▸ **Required work**
Could you transcribe all of the data word for word?

▸ **Provided records**
+ + + + + + +

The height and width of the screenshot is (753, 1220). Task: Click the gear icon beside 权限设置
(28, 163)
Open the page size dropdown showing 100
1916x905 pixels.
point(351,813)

+ + + + + + +

▸ **Response**
The height and width of the screenshot is (753, 1220). Task: Click the gear icon beside 权限设置
(28, 163)
Open the page size dropdown showing 100
1916x905 pixels.
point(351,813)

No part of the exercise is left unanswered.